(Records excerpted from a collection)
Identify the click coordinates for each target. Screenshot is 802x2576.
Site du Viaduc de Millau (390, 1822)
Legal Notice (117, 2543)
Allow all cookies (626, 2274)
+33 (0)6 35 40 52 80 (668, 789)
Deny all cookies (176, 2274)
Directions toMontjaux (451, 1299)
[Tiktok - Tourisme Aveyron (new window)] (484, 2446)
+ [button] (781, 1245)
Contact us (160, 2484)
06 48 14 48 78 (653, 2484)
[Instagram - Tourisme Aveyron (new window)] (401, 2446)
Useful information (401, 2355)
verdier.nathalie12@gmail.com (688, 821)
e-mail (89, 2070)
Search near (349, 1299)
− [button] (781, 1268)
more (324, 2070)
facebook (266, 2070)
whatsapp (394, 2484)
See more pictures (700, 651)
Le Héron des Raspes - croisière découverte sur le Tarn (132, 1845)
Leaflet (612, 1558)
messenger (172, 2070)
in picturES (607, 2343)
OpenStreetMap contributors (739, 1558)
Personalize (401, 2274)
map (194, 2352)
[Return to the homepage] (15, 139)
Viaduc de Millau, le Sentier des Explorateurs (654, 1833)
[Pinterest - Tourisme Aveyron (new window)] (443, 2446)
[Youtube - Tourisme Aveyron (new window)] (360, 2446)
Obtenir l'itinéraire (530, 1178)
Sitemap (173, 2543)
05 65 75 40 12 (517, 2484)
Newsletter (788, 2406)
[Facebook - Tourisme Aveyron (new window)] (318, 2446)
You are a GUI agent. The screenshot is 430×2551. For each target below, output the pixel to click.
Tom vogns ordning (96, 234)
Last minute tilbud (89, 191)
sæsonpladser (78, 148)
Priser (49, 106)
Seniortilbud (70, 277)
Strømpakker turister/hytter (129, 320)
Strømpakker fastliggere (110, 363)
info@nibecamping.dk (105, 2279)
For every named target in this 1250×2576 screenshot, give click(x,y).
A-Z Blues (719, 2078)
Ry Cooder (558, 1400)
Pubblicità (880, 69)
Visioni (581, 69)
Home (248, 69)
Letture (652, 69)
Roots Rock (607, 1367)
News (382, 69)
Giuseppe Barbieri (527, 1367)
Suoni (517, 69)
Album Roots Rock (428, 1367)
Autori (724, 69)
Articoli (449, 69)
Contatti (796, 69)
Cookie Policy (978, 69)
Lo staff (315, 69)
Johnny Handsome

| DIRECTIONS |
Where a line above holds the string "target", show that line.

| RESULT |
Identify the click coordinates for each target. Screenshot is 802x2576.
You are a GUI agent. The screenshot is 430×2551. For each target below, output the pixel to click.
For every named target in this 1250×2576 screenshot, give click(x,y).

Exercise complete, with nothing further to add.